▶ [Source data]:

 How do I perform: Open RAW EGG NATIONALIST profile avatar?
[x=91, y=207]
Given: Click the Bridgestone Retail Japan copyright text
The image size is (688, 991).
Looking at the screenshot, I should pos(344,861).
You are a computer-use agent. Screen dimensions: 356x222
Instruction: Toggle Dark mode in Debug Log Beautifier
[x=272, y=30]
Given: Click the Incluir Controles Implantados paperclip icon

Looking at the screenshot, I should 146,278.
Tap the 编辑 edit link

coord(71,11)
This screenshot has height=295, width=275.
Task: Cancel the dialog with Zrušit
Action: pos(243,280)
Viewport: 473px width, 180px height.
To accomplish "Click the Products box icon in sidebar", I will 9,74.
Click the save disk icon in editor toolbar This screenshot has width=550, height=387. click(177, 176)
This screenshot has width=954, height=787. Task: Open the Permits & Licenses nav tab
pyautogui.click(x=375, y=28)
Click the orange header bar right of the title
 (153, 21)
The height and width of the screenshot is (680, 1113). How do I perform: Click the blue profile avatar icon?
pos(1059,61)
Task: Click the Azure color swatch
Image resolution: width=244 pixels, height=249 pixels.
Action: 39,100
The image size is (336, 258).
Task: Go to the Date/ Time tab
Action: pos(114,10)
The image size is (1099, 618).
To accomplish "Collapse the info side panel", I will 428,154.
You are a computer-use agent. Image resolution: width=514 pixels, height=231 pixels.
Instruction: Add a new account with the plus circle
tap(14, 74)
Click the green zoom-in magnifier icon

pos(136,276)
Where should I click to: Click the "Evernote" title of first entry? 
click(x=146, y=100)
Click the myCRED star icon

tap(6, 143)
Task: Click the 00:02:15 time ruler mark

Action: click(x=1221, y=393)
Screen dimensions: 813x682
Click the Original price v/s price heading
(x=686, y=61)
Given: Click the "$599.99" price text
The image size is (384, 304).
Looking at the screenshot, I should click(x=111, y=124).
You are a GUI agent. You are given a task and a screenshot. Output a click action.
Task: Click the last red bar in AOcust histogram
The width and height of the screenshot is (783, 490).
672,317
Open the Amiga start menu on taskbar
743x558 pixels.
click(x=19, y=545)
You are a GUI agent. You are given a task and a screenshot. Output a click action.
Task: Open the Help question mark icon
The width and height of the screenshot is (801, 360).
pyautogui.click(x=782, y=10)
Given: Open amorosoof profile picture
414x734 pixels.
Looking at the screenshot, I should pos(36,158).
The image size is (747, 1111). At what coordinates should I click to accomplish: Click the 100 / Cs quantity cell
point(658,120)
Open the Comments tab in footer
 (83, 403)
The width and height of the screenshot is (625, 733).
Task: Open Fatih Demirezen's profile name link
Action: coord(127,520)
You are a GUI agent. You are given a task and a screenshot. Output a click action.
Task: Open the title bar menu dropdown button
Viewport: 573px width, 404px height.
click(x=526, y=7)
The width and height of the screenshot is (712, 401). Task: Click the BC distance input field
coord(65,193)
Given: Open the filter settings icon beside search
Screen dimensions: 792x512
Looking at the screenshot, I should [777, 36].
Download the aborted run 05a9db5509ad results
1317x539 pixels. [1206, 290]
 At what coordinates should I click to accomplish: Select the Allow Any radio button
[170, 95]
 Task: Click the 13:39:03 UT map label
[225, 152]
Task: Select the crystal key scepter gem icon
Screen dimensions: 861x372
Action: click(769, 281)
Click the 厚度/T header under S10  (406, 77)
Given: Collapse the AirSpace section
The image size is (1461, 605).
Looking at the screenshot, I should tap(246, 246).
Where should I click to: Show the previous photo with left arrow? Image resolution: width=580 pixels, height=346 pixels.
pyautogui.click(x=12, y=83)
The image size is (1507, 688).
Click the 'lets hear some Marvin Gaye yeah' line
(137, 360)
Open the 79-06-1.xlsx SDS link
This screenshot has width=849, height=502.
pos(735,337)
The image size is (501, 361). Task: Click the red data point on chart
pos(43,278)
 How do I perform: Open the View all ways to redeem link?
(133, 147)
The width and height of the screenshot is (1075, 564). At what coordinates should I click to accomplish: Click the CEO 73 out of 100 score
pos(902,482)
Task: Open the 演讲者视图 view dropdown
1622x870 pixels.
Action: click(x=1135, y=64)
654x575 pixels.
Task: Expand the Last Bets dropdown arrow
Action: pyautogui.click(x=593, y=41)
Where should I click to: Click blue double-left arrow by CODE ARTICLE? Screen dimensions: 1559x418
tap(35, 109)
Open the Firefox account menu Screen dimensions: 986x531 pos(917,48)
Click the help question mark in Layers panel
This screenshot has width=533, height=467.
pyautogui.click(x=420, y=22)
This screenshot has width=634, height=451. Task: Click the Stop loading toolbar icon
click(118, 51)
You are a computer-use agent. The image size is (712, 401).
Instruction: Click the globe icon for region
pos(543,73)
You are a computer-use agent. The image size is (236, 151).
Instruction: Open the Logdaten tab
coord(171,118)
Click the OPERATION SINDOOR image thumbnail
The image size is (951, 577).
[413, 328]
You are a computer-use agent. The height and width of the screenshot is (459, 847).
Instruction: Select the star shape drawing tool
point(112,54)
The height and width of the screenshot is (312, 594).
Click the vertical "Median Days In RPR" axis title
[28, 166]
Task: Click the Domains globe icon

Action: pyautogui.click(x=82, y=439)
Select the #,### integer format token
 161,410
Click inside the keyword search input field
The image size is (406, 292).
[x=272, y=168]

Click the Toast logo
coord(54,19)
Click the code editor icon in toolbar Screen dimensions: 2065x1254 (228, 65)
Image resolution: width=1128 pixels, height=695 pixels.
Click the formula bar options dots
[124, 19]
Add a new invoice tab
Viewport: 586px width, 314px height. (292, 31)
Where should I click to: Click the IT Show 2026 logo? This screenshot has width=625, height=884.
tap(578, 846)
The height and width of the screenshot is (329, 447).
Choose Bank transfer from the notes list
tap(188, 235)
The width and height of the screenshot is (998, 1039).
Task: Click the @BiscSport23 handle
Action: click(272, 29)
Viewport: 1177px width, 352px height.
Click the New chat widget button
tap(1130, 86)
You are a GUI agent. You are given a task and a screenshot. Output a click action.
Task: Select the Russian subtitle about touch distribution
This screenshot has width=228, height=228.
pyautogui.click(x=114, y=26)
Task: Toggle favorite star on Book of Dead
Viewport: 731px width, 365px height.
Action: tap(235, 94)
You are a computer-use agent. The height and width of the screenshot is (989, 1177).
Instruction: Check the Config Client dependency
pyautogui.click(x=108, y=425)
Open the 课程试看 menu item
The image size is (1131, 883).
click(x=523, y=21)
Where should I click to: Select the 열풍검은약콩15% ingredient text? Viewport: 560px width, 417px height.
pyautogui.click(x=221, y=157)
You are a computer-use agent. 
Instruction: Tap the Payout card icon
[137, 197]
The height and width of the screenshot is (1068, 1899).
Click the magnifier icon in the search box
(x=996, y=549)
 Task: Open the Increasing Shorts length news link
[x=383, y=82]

▶ [Try it]: Looking at the data above, write out exactly the lines that start at the one containing "This screenshot has width=954, height=787." and end at the one containing "Screen dimensions: 813x682"; include both and nothing beyond.

▶ [Response]:
This screenshot has width=954, height=787. Task: Open the Permits & Licenses nav tab
pyautogui.click(x=375, y=28)
Click the orange header bar right of the title
 (153, 21)
The height and width of the screenshot is (680, 1113). How do I perform: Click the blue profile avatar icon?
pos(1059,61)
Task: Click the Azure color swatch
Image resolution: width=244 pixels, height=249 pixels.
Action: 39,100
The image size is (336, 258).
Task: Go to the Date/ Time tab
Action: pos(114,10)
The image size is (1099, 618).
To accomplish "Collapse the info side panel", I will 428,154.
You are a computer-use agent. Image resolution: width=514 pixels, height=231 pixels.
Instruction: Add a new account with the plus circle
tap(14, 74)
Click the green zoom-in magnifier icon

pos(136,276)
Where should I click to: Click the "Evernote" title of first entry? 
click(x=146, y=100)
Click the myCRED star icon

tap(6, 143)
Task: Click the 00:02:15 time ruler mark

Action: click(x=1221, y=393)
Screen dimensions: 813x682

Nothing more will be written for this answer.